Listing –
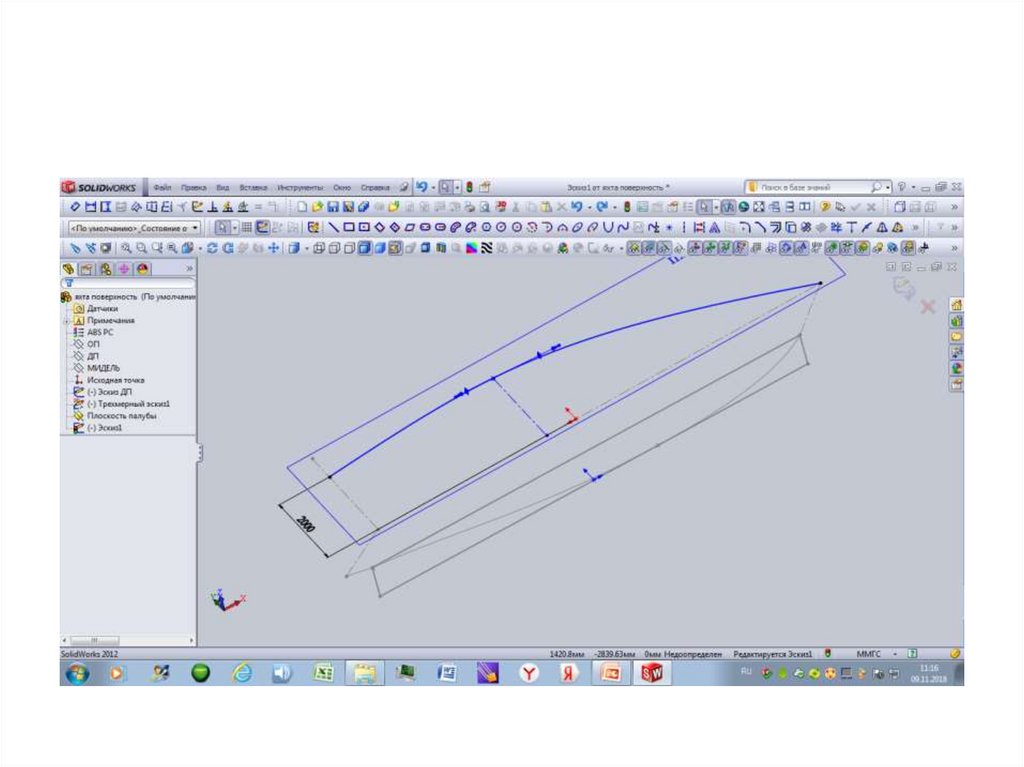The height and width of the screenshot is (767, 1024).
Task: Select the Line sketch tool
Action: coord(334,228)
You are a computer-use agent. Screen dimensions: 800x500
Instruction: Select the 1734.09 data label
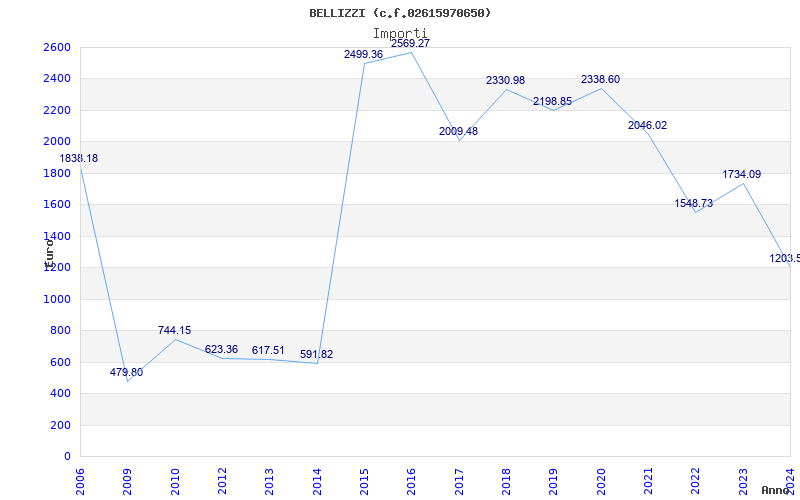coord(741,174)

Exercise requirements – Return the lines above exactly as they appear, without the pictures.

Solution to the problem –
The height and width of the screenshot is (767, 1024).
Task: Select the Line sketch tool
Action: coord(334,228)
You are a computer-use agent. Screen dimensions: 800x500
Instruction: Select the 1734.09 data label
coord(741,174)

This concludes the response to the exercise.